The Knight Frank Prime Global Cities Index for the second quarter 2016 showed luxury home prices in Nairobi city increased by 2.1% in the 12 months to June and by 1.3% in six months. A marginal 0.2% decline was recorded in the three months to June.
The stability in luxury residential sales has largely been sustained by realistic pricing. Transactions are still happening in low volumes, driven by a mix of buyers including Kenyans in the diaspora who are currently benefitting from the foreign exchange environment.

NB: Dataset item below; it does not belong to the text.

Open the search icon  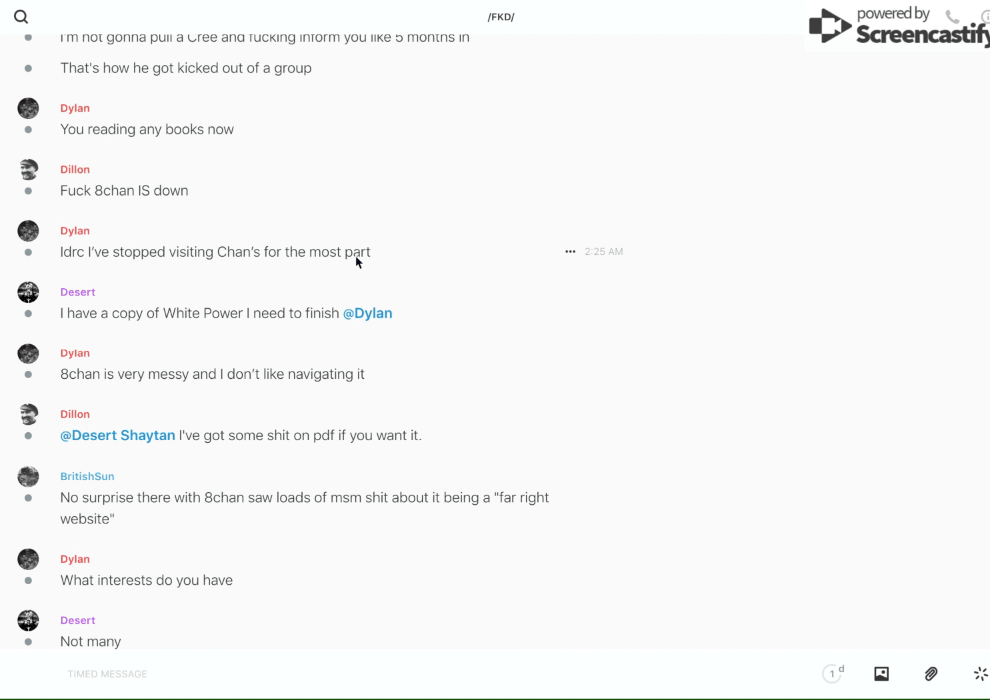click(x=21, y=17)
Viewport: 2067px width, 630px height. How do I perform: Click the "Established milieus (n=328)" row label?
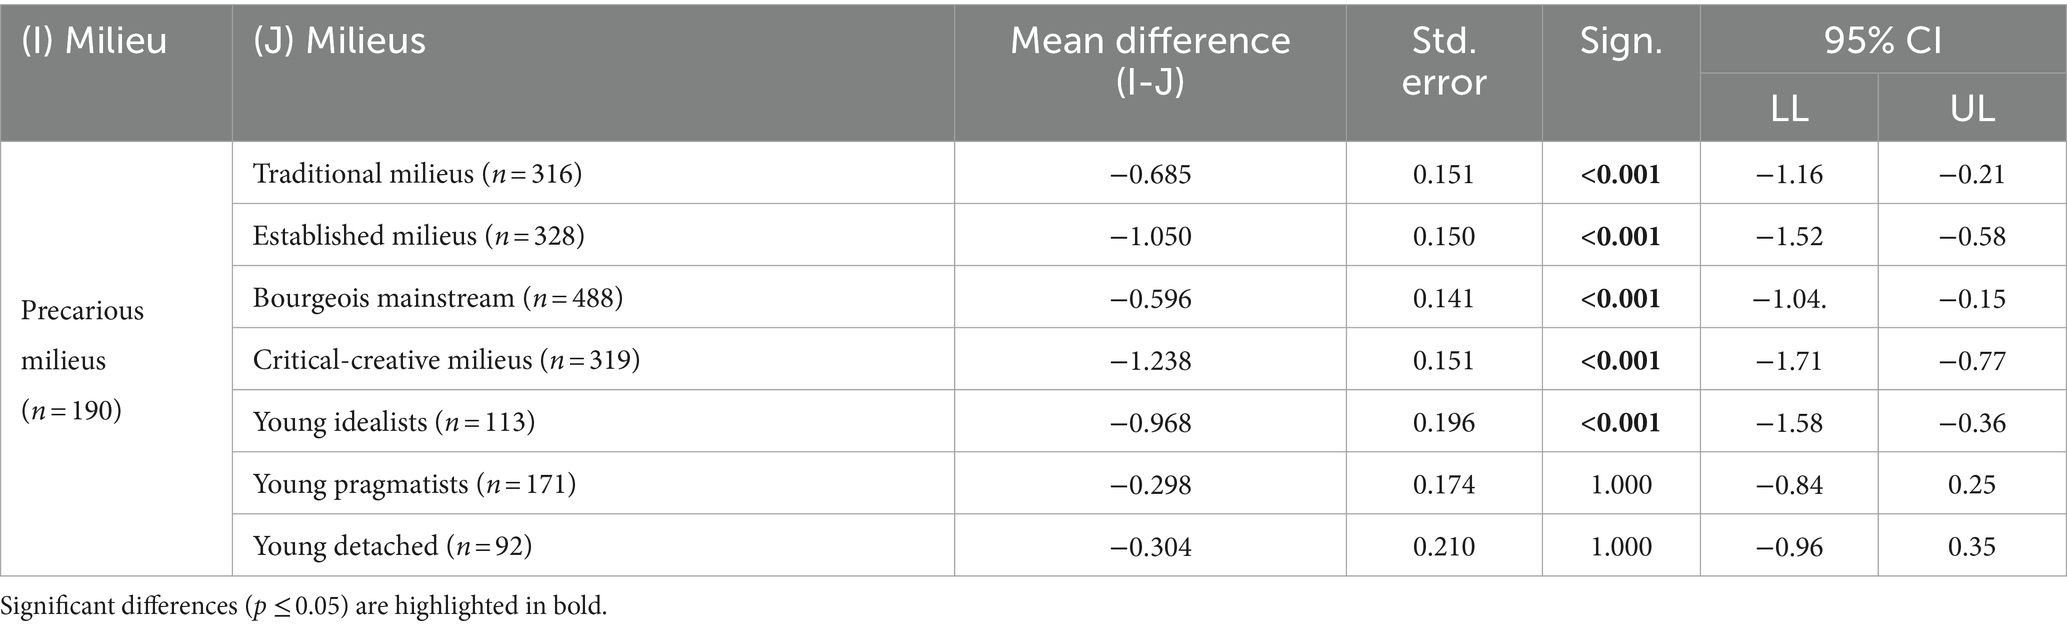click(418, 236)
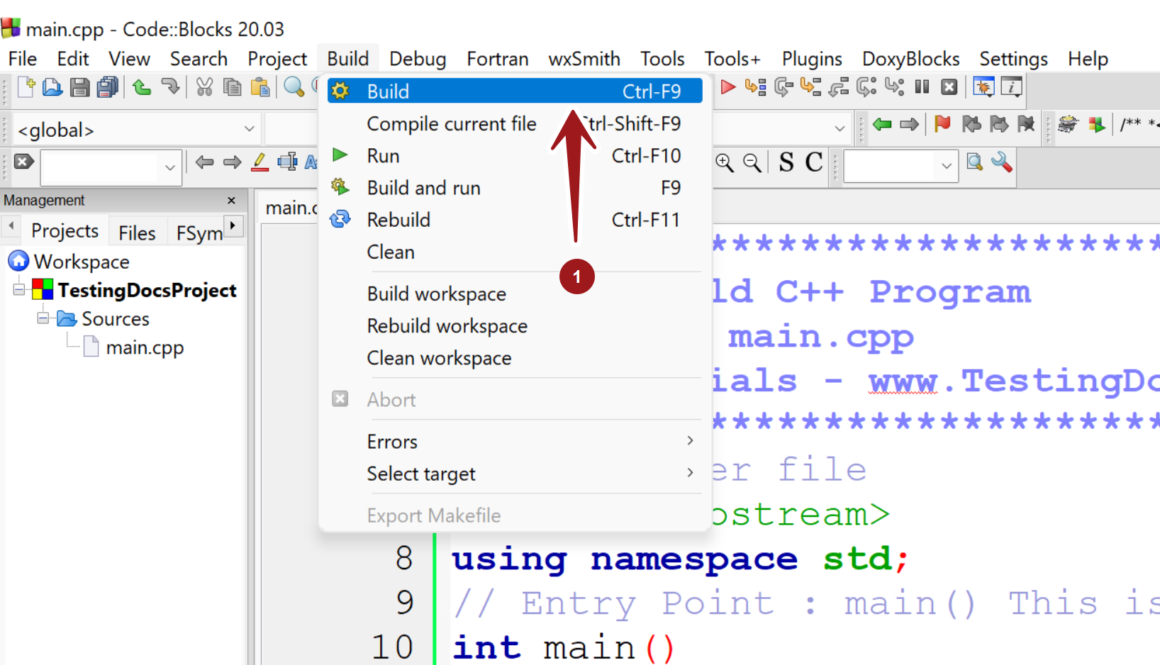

Ben Woodhams, Managing Director Knight Frank Kenya, said: “Buyers are aware of market conditions. However, high-end buyers are discerning and willing to pay a premium for the right property based on location and quality.”
In Nairobi, the PGCI tracks luxury homes currently priced from US$0.8 million (approx. Sh80 million); usually detached units of superior quality and finishing, each sitting on at least half an acre of land in a prime part of the city.
Supply of prime residential property has been growing gradually, with such homes increasingly being located in gated compounds.
However, Knight Frank data shows luxury home values in Nairobi have gained by 40% over the past five years to June 2016.
“Prime property investments have proven a safe and resilient option when compared to other alternatives such as the stock market,” Woodhams said.
The Knight Frank index, which tracks price changes in local currency, expanded its coverage in the second quarter to 37 key cities across the world.
Six of the cities covered in the PGCI recorded double-digit price increases, led by Vancouver with a 36.4% growth in the year to June. Shanghai, Cape Town, Toronto, Melbourne and Sydney posted increases of 22.5%, 16.1%, 12.6%, 11% and 10.2% respectively.